Türkiye’de Cübbeli Amiral, Ukrayna’da PKK’ya Çalışan Astsubay!

PKK, Suriye'de YPG adıyla ordu kurdu. Ukrayna’da da kampları var. Ukrayna’da PKK’nın fabrikaları var.

 Türkiye’de Cübbeli Amiral, Ukrayna’da PKK’ya  Çalışan  Astsubay!


Türkiye’de Cübbeli Amiral, Ukrayna’da PKK’ya Çalışan Astsubay!

Cübbeli Amiral haberlerinin medyada yer alması, bana 28 Şubat günlerini hatırlattı.

Gündem yine 28 Şubat’tan kalma, TSK’da irtica!

Gerekçe basit;

1 - Harp Okulları ile Astsubay Yüksekokulları’na girişte aranan, İrticai ve bölücü görüşleri benimsememiş veya bu faaliyetlere karışmamış olmak” şartının kaldırılması.

2 -  Deniz Kuvvetleri Komutanlığı'nda Tuğamiral olduğu öne sürülen bir ismin, tekkedeki apoletli, sarıklı, cüppeli fotoğraflarının ortaya çıkması.

Bir Müslüm Gündüz ve Fadime Şahin eksik!

Cübbeli, takkeli Amiral ile ilgili ayrıntılar da bildik!

- Eşinin kimlik fotoğrafı türbanlıymış.

- Din Bilgisi öğretmeniymiş.

- Saray’da tanıdıkları varmış!

Dahasını yazmayacağım. Kimse kusura bakmasın bu ülke bin yıl geçse değişmez.

Kafa yapısı hep aynı.

Okullarda din dersleri mecburi olsun, müfredata Kur’an-ı Kerim dersi konulsun denilince, ortalığı ayağa kaldırıyorlar.
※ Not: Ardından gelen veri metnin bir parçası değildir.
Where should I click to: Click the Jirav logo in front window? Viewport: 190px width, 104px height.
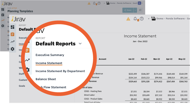(18, 19)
İnsanlar çocuklarını tarikatlara ve cemaatlere gönderince de ortalığı velveleye veriyorlar.

Arkadaşlar bu ülke İslam ülkesi!

Halkı da müslüman!

İnsanlar çocuklarının namaz kılacak kadar da olsa dini bilgi sahibi olmasını istiyor. Devlet denetiminde eğitime karşı çıkıyor, çocukları tarikatlara ve cemaatlere mecbur bırakıyorsunuz.

Bu ülkedeki sağlıksız toplum yapısının sorumlusu sizlersiniz.

Boğaz’da rakısını yudumlayan Amiral yok mu?

Var!

Bir tane de Cübbeli olsun!

Neden ortalığı velveleye veriyorsunuz ki?

Amerikan kışlasında cami var.  Gemilerinde cami var. ABD ordusunda din adamı subaylar var.

Din adamı demişsek, papaz da var, imam da!

Hem de uzun yıllardır bu şekilde.

Bir Amiral’in cübbe, takke ortada dolaşması sağlıklı bir davranış değil.

28 Şubat kafası böyle baskı yapıp ortalığı velveleye verince, insanlar da dengesini kaybediyor.

Herkes inancını istediği gibi yaşayabilseydi, ülke bu duruma gelmezdi.

FETÖ’yü doğuran 28 Şubat baskıları ve kafa yapısıdır.

28 Şubat baskıları olmasaydı, FETÖ diye bir sorunumuz olmayacaktı.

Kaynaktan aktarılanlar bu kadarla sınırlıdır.